International Football Federation
- Sport: American football
- Founded: 1999
- Folded: 1999
- President: Edward Litwack
- No. of teams: 13
- Country: United States
- Last champion: N/A
- Website: Official Site

= International Football Federation =

Proposed American football league

The International Football Federation was a proposed professional American football minor league. It had intended to launch in spring 2000, but folded while still in its preliminary stages. It is often considered to be one of the shortest-lived high-profile leagues in history, lasting, in the words of one observer, "one press conference."

It was the first sports league in the United States that had plans of streaming its games on the internet.

==League formation and structure==
The league was unveiled at a press conference in New York City on June 11, 1999, with Dennis Murphy (a co-founder of both the American Basketball Association and World Hockey Association), league president Edward Litwack, and entertainer Dionne Warwick involved in its launch. The plan was to play a 16-game schedule with two preseason contests. The team salary cap would have been $4,000,000, with most players would have been paid between $65,000 and $85,000 while three star players splitting an additional $1,000,000 per team.

===Teams===

The team intended to field 13 teams at its launch. These teams would be based in New Jersey (ostensibly, like other professional teams in that state, representing New York), Chicago, Detroit, Boston, Denver, two in Los Angeles, Toronto, San Jose, Texas, Hawaii and Connecticut. Warwick would own a share of both Los Angeles teams, at least one of which would have played at the Rose Bowl. The "New York" team would play at Giants Stadium; Hawaii, the last entry into the league, had plans to play in Aloha Stadium and was to be owned by entertainment promoter Bob Peyton.

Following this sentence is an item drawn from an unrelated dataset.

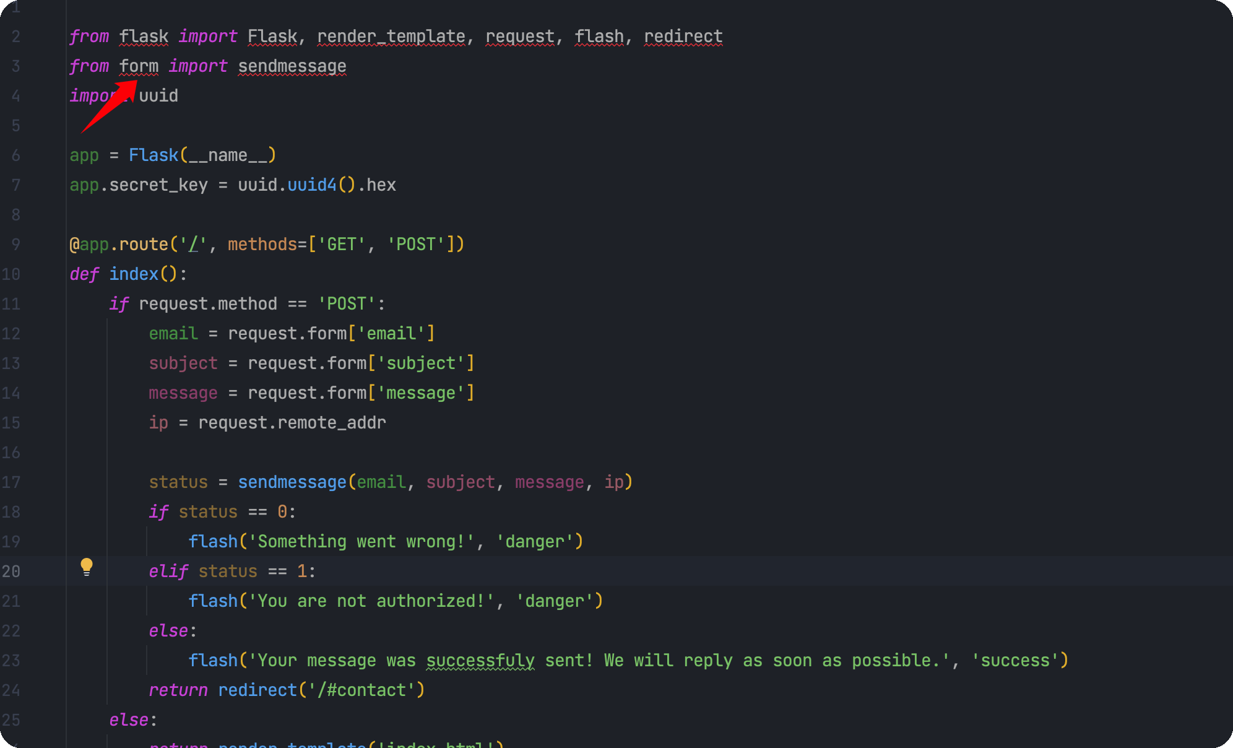Viewport: 1233px width, 748px height.
Task: Click the 'You are not authorized!' string
Action: (x=371, y=601)
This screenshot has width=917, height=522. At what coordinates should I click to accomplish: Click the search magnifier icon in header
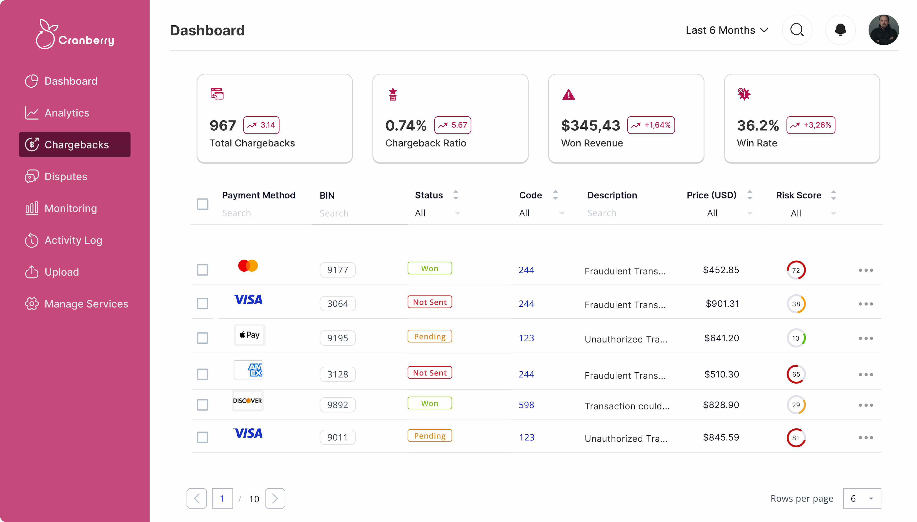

Rumors had the names "Toronto Turbos" and "Connecticut Yankees" as two of the team names; no other names were announced or leaked.

==Television and radio==
The league had preliminary discussions with NBC and Turner Broadcasting but both executives said neither NBC nor Turner would be able to put together a package on such short notice. ESPN was referred to as a league partner. Litwack ran his own cable television systems that he said could be used for a syndicated package and sold individually to local stations or cable networks. He also said the games could be shown on the internet.

Both NBC and Turner looked toward sponsoring another league, deciding initially to back an entirely new league of their own. NBC eventually put its support behind the XFL, which took the field in 2001.